The Carroll County Solid Waste District is contracting with a private company to haul residential waste, Berryville Mayor Tim McKinney said Friday, Aug. 11, but customers shouldn’t notice any change in their service.
McKinney also serves as chairman of the solid waste district’s board of directors.
“We were given 30 days notice that we could no longer take our trash to the Tontitown Landfill, because of the issues they’re having with capacity over there,” McKinney said. “They told us if we wanted to use a Waste Management landfill, we’d have to go over to Russellville which is not a good haul with big load of trash over the mountains like that. The transportation part of our business has always been the most troublesome, and disposal. We were at the mercy of landfills, and there’s a lot of federal regulations with over-the-road type stuff.
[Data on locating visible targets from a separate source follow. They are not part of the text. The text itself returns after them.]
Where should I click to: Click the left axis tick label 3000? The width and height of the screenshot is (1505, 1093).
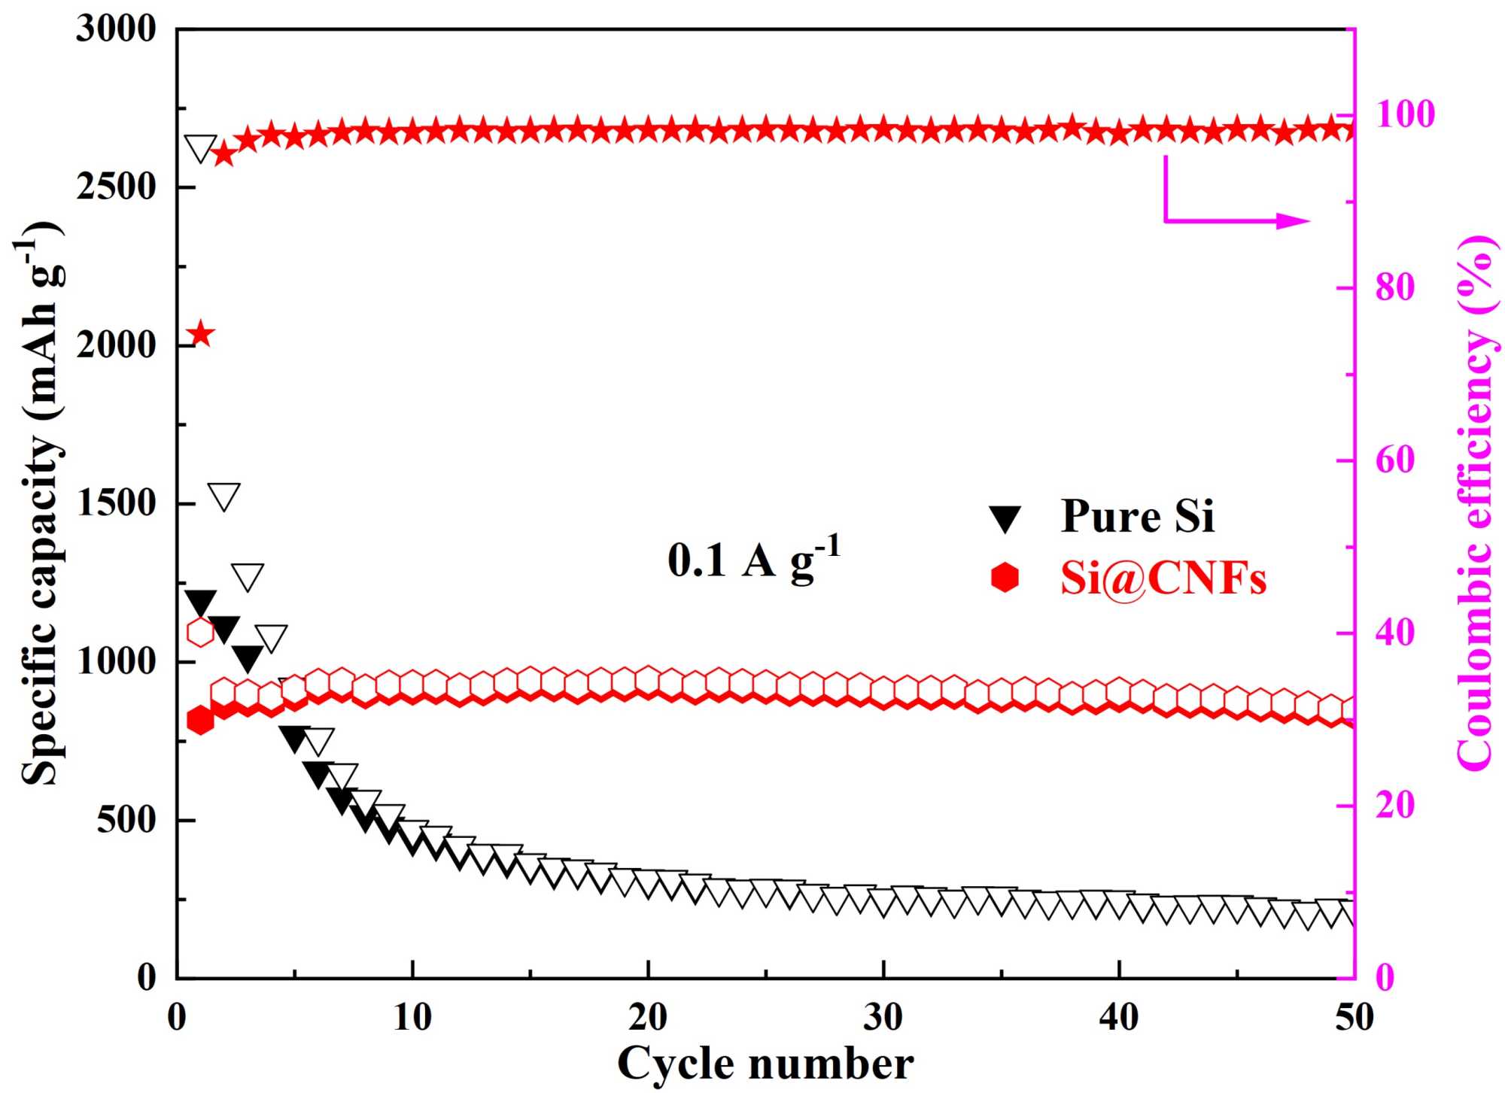[116, 29]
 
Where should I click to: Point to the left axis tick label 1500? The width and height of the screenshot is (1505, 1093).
[116, 504]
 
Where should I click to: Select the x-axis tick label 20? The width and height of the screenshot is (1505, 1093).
[648, 1018]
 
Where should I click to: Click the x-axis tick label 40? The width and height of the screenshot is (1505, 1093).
[1119, 1018]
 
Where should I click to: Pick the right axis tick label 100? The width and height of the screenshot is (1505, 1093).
[1406, 115]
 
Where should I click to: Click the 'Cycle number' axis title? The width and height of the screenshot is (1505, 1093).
[765, 1064]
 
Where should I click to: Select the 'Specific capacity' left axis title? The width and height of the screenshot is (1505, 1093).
[41, 504]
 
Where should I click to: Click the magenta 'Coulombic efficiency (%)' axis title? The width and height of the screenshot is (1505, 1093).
[1475, 504]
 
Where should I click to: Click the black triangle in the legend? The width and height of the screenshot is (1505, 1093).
[1005, 518]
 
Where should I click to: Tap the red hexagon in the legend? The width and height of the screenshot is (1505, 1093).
[1005, 578]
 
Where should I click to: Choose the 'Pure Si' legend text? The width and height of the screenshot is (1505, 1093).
[1137, 517]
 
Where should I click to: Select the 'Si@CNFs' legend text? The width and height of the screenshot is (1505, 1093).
[1163, 579]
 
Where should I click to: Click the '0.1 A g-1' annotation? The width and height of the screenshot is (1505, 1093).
[753, 559]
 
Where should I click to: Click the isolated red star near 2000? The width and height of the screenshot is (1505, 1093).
[201, 333]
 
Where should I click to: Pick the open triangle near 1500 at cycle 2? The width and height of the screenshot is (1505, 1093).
[224, 496]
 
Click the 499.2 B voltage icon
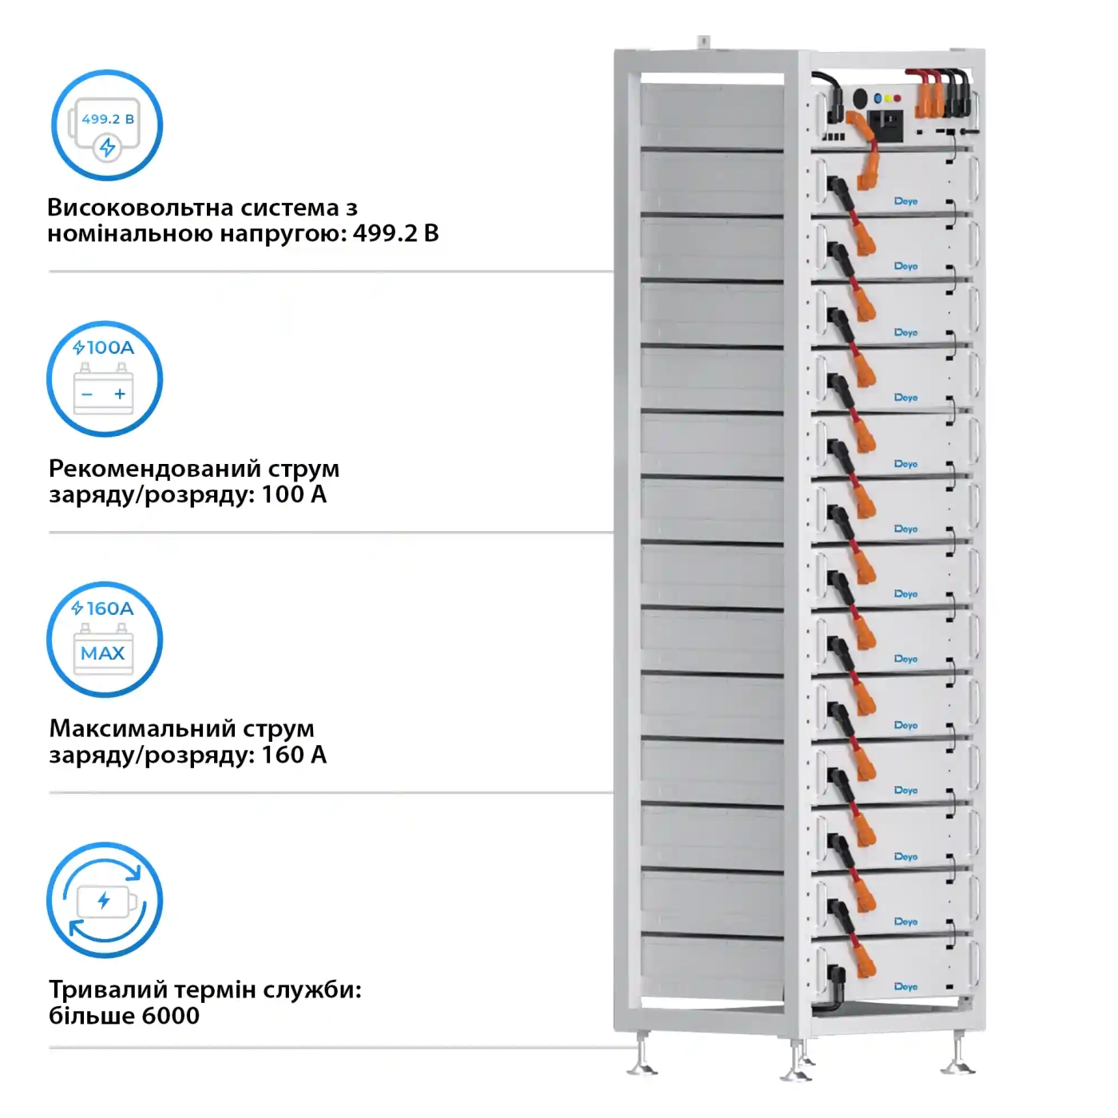[x=107, y=125]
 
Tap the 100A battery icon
[x=105, y=379]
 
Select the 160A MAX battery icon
[x=105, y=640]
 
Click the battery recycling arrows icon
[x=105, y=900]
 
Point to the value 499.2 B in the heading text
[x=396, y=233]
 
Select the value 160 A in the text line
[x=294, y=755]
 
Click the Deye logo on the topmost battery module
[x=906, y=201]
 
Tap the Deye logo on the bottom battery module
[x=906, y=987]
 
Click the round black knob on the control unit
[x=860, y=98]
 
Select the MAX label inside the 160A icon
[x=103, y=653]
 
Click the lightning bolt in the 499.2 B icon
[x=107, y=147]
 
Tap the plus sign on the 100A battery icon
[x=120, y=394]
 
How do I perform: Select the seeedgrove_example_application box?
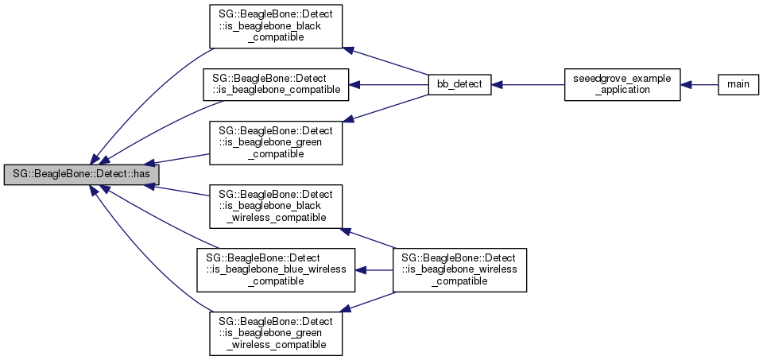pos(622,83)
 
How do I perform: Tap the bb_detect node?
pos(459,83)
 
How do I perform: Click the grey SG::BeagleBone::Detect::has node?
pos(81,172)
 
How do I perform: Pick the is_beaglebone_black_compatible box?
pos(276,28)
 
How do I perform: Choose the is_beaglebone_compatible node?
pos(276,84)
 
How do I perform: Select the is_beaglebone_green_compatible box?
pos(276,141)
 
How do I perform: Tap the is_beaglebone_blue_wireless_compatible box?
pos(276,269)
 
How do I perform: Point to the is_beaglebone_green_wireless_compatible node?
pos(276,332)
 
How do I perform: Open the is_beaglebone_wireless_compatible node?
pos(459,269)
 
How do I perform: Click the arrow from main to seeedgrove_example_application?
pos(699,83)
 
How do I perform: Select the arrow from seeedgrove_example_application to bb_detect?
pos(528,83)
So we made the decision to solicit bids to take care of our trash and haul it from our compactor station to a landfill.”
CARDS Recycling was the winning bidder, McKinney said.
“It’s actually going to save us a little money,” he said. “What we want to do is focus on our core business, which is providing trash and recycling services to as many people in Carroll County as we can. We’ve got franchising agreements with Berryville, Green Forest, Eureka Springs, Holiday Island and Alpena where we serve the whole town and we serve probably 60 to 70 percent of the whole county outside that. So we want to concentrate on that and do a better job of providing service.”
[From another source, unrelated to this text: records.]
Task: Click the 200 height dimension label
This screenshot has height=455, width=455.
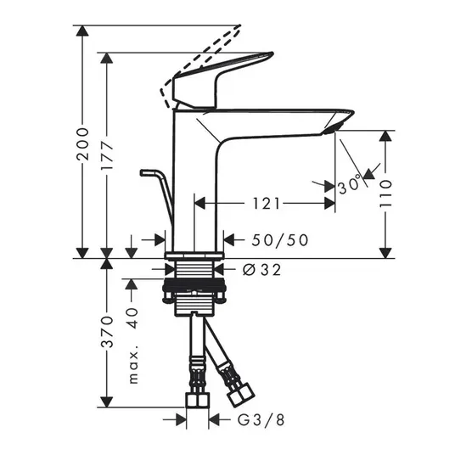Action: [x=82, y=144]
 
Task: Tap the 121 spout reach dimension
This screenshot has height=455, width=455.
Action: [x=267, y=204]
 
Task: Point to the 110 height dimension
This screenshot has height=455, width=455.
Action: [x=385, y=194]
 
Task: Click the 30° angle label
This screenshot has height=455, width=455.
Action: [x=351, y=185]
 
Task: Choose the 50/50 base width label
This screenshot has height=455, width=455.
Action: [x=280, y=240]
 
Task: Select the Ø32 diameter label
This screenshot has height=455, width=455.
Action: [x=261, y=270]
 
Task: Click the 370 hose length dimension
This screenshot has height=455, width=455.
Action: [x=107, y=332]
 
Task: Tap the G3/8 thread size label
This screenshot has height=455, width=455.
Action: [x=261, y=420]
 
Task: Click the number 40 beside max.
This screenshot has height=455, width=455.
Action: [x=133, y=318]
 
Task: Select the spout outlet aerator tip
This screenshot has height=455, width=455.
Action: [x=333, y=129]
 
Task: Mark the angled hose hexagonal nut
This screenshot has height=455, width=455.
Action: [x=240, y=396]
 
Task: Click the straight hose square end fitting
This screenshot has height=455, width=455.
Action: [x=197, y=400]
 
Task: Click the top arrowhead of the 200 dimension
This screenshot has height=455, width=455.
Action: [x=82, y=31]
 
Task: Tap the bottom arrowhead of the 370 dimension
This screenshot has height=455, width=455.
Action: [x=107, y=402]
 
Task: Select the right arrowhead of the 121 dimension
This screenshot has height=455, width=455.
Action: [x=330, y=204]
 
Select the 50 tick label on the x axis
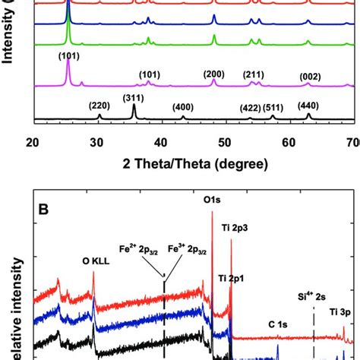click(x=224, y=141)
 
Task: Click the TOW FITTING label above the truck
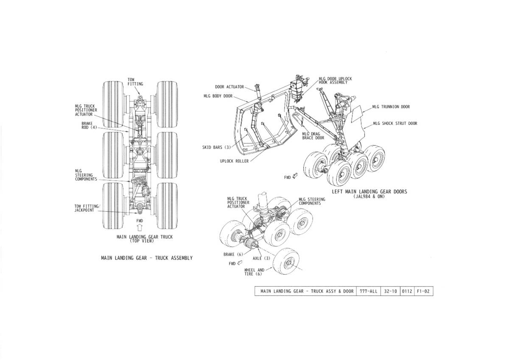[x=135, y=82]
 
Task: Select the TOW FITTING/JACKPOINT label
[x=87, y=208]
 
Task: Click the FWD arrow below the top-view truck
[x=140, y=227]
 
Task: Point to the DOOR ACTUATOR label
[x=229, y=87]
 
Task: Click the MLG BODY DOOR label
[x=218, y=96]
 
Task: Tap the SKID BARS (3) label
[x=216, y=147]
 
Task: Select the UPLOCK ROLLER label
[x=234, y=161]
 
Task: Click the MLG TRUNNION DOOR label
[x=391, y=107]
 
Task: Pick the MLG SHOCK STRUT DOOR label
[x=395, y=124]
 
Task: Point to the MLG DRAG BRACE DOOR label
[x=313, y=136]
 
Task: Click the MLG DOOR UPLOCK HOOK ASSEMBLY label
[x=335, y=81]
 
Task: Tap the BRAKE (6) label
[x=233, y=254]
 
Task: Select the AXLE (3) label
[x=261, y=259]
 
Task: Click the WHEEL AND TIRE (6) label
[x=254, y=272]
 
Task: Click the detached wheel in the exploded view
[x=286, y=262]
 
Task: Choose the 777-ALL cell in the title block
[x=368, y=291]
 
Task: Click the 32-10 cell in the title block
[x=390, y=291]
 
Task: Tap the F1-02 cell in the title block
[x=424, y=291]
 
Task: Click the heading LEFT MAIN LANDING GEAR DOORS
[x=369, y=192]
McKinney said the move is something the solid waste district did “to improve our business.”
“We just couldn’t be at the mercy of landfills anymore,” he said.
CARDS has agreements in place with landfills in Northwest Arkansas, southwest Missouri and southeast Kansas, McKinney said.
“With the volumes they have, they can negotiate it a lot better for us,” he said.
McKinney said he wanted to dispel rumors about the changes.
“The rumor got out that we sold out and everything,” he said.